Note each line of the entries that includes "computer". Then copy those lines.

═══ DATA EXCERPTS ═══

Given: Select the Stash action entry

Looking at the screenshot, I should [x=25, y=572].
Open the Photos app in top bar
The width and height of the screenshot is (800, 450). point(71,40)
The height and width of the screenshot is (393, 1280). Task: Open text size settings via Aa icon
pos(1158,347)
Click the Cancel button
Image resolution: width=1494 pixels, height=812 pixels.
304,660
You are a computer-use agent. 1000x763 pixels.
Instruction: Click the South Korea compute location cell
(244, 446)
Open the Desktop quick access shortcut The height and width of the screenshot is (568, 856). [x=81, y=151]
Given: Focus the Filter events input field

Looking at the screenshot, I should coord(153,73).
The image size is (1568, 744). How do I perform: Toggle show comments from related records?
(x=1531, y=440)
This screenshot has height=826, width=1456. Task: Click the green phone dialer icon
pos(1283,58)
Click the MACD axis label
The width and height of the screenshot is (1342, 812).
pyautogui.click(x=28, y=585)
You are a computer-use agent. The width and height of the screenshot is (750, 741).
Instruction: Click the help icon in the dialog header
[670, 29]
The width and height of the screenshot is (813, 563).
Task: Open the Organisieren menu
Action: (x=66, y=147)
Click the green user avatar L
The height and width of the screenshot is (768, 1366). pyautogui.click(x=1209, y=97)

═══

§ **RESULT BELOW**:
You are a computer-use agent. 1000x763 pixels.
You are a computer-use agent. The width and height of the screenshot is (750, 741).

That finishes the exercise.